Two significant deals announced in the last two days: Kinder Morgan's $38B acquisition of El Paso, and Norwegian oil company Statoil's $4.4B acquisition of Brigham Exploration. Kinder Morgan's announcement call is still not posted as of this afternoon, but should show up here. Statoil analyst call here. NYT background, with a profile of Richard Kinder, here.
WSJ's Heard on the Street summarizes the deal drivers as follows:
In buying El Paso, Kinder not only creates a unified network with wider reach. El Paso's great strength is its set of interstate pipelines. Their regulated cash flows will cut Kinder's exposure to more volatile commodity price movements. This, along with increased scale, should reduce Kinder's risk, making it easier to raise capital for investment.
The deal is of a piece with the general trend toward scale in North American energy. This past decade has been the era of smaller exploration and production companies discovering vast new resources. But it takes big balance sheets to develop those reserves and ride out sometimes punishing energy-price cycles, such as today's depressed natural-gas prices. Exxon bought XTO Energy two years ago. Brigham Exploration's decision to sell to Statoil, announced Monday, follows Petrohawk Energy's recent embrace of BHP Billiton, as well as reports that family-held producer Samson Investment might also sell. All illustrate the industry's challenge and one way of dealing with it.

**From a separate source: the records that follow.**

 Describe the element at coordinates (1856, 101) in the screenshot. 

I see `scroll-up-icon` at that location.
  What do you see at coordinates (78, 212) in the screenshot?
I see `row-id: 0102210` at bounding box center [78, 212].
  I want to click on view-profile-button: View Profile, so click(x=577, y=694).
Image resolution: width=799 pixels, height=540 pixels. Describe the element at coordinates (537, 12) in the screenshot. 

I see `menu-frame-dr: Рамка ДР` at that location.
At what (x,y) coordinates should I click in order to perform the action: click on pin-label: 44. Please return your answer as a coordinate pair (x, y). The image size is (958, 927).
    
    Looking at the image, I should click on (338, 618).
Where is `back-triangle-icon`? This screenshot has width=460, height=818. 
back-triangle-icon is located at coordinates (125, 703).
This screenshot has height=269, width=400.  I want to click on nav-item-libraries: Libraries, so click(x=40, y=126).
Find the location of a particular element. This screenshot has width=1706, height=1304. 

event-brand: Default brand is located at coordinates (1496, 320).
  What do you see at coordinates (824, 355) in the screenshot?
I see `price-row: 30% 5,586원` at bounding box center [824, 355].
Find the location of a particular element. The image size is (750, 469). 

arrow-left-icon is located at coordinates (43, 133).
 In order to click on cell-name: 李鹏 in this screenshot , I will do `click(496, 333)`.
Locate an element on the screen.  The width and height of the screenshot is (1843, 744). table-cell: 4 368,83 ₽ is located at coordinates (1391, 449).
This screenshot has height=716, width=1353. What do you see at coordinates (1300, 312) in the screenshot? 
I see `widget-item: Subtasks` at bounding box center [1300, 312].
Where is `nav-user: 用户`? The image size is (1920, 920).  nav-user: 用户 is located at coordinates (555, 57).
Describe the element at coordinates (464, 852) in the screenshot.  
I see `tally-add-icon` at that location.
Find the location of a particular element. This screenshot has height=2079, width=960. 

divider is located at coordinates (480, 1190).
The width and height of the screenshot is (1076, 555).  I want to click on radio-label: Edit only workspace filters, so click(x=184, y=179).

NYT DealBook also has an analysis of what's behind the $149B so far this year in North American energy deals. Excerpt:
“Companies spent the first half of the year pocketing a lot of cash from high prices,” said Justin Jacobs, an oil and gas analyst at the research firm Business Monitor International. “Now, they’re taking advantage of the downturn to hunt for bargains”
The industry stalwarts are targeting North America. Amid a glut in production, natural gas prices have dropped by almost 50 percent since 2009. With energy prices depressed, independent players are struggling to find financing for their projects, prompting larger competitors with deep pockets to make a move.